* **Direction**: Transcribe each of the rows below verbatim, preserving every character, space, and line break.

- - -

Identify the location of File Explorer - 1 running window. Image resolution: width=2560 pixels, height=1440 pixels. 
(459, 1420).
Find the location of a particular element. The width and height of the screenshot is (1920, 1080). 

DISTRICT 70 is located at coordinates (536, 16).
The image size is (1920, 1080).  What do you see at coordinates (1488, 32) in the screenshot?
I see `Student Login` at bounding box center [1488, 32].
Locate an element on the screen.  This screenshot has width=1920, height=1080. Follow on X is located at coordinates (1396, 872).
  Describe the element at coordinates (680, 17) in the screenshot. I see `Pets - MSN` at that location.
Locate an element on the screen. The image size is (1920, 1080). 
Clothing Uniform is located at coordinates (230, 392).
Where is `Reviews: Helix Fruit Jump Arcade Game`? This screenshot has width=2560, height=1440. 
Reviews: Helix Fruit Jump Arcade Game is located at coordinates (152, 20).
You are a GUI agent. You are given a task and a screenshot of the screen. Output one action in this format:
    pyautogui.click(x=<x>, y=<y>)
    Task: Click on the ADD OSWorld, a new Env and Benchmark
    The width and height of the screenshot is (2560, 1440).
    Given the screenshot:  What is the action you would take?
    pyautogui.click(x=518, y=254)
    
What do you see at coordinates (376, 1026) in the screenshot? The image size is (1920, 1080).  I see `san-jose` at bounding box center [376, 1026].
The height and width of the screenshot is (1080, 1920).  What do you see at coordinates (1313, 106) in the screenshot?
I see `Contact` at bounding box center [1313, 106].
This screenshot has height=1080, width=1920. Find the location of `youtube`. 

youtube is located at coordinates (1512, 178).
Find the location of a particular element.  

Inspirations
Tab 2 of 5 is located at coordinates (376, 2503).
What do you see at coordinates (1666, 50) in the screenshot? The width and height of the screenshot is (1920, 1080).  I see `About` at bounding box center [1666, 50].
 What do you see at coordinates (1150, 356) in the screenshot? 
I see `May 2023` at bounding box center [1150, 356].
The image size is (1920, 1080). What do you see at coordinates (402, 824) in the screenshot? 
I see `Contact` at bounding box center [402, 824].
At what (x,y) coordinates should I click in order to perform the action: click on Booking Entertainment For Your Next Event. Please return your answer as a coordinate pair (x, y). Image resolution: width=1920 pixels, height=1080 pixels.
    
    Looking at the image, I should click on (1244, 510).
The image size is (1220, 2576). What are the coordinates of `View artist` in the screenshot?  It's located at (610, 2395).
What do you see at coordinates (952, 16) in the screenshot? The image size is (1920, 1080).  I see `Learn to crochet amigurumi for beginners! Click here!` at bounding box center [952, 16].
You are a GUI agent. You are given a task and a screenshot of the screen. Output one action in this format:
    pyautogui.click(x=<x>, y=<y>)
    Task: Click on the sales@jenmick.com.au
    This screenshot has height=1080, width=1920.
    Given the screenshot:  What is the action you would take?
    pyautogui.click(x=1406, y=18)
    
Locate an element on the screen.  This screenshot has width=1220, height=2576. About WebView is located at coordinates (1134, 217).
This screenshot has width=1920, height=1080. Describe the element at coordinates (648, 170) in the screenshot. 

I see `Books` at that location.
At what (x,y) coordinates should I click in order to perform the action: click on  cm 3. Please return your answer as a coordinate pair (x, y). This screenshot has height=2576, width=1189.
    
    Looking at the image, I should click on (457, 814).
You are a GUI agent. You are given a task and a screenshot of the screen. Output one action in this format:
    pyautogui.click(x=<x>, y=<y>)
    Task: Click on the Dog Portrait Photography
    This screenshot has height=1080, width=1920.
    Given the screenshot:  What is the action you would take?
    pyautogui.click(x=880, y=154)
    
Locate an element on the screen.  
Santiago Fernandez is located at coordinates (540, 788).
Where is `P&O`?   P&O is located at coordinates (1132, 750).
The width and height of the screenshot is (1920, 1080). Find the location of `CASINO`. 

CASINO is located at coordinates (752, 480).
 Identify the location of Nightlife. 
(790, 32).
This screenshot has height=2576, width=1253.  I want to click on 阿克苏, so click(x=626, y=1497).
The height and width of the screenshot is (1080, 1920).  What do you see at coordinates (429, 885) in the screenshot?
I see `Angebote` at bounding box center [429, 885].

- - -

* **The response**:
Identify the location of File Explorer - 1 running window. Image resolution: width=2560 pixels, height=1440 pixels. 
(459, 1420).
Find the location of a particular element. The width and height of the screenshot is (1920, 1080). 

DISTRICT 70 is located at coordinates (536, 16).
The image size is (1920, 1080).  What do you see at coordinates (1488, 32) in the screenshot?
I see `Student Login` at bounding box center [1488, 32].
Locate an element on the screen.  This screenshot has width=1920, height=1080. Follow on X is located at coordinates (1396, 872).
  Describe the element at coordinates (680, 17) in the screenshot. I see `Pets - MSN` at that location.
Locate an element on the screen. The image size is (1920, 1080). 
Clothing Uniform is located at coordinates (230, 392).
Where is `Reviews: Helix Fruit Jump Arcade Game`? This screenshot has width=2560, height=1440. 
Reviews: Helix Fruit Jump Arcade Game is located at coordinates (152, 20).
You are a GUI agent. You are given a task and a screenshot of the screen. Output one action in this format:
    pyautogui.click(x=<x>, y=<y>)
    Task: Click on the ADD OSWorld, a new Env and Benchmark
    The width and height of the screenshot is (2560, 1440).
    Given the screenshot:  What is the action you would take?
    pyautogui.click(x=518, y=254)
    
What do you see at coordinates (376, 1026) in the screenshot? The image size is (1920, 1080).  I see `san-jose` at bounding box center [376, 1026].
The height and width of the screenshot is (1080, 1920).  What do you see at coordinates (1313, 106) in the screenshot?
I see `Contact` at bounding box center [1313, 106].
This screenshot has height=1080, width=1920. Find the location of `youtube`. 

youtube is located at coordinates (1512, 178).
Find the location of a particular element.  

Inspirations
Tab 2 of 5 is located at coordinates (376, 2503).
What do you see at coordinates (1666, 50) in the screenshot? The width and height of the screenshot is (1920, 1080).  I see `About` at bounding box center [1666, 50].
 What do you see at coordinates (1150, 356) in the screenshot? 
I see `May 2023` at bounding box center [1150, 356].
The image size is (1920, 1080). What do you see at coordinates (402, 824) in the screenshot? 
I see `Contact` at bounding box center [402, 824].
At what (x,y) coordinates should I click in order to perform the action: click on Booking Entertainment For Your Next Event. Please return your answer as a coordinate pair (x, y). Image resolution: width=1920 pixels, height=1080 pixels.
    
    Looking at the image, I should click on (1244, 510).
The image size is (1220, 2576). What are the coordinates of `View artist` in the screenshot?  It's located at (610, 2395).
What do you see at coordinates (952, 16) in the screenshot? The image size is (1920, 1080).  I see `Learn to crochet amigurumi for beginners! Click here!` at bounding box center [952, 16].
You are a GUI agent. You are given a task and a screenshot of the screen. Output one action in this format:
    pyautogui.click(x=<x>, y=<y>)
    Task: Click on the sales@jenmick.com.au
    This screenshot has height=1080, width=1920.
    Given the screenshot:  What is the action you would take?
    pyautogui.click(x=1406, y=18)
    
Locate an element on the screen.  This screenshot has width=1220, height=2576. About WebView is located at coordinates (1134, 217).
This screenshot has width=1920, height=1080. Describe the element at coordinates (648, 170) in the screenshot. 

I see `Books` at that location.
At what (x,y) coordinates should I click in order to perform the action: click on  cm 3. Please return your answer as a coordinate pair (x, y). This screenshot has height=2576, width=1189.
    
    Looking at the image, I should click on (457, 814).
You are a GUI agent. You are given a task and a screenshot of the screen. Output one action in this format:
    pyautogui.click(x=<x>, y=<y>)
    Task: Click on the Dog Portrait Photography
    This screenshot has height=1080, width=1920.
    Given the screenshot:  What is the action you would take?
    pyautogui.click(x=880, y=154)
    
Locate an element on the screen.  
Santiago Fernandez is located at coordinates (540, 788).
Where is `P&O`?   P&O is located at coordinates (1132, 750).
The width and height of the screenshot is (1920, 1080). Find the location of `CASINO`. 

CASINO is located at coordinates (752, 480).
 Identify the location of Nightlife. 
(790, 32).
This screenshot has height=2576, width=1253.  I want to click on 阿克苏, so click(x=626, y=1497).
The height and width of the screenshot is (1080, 1920).  What do you see at coordinates (429, 885) in the screenshot?
I see `Angebote` at bounding box center [429, 885].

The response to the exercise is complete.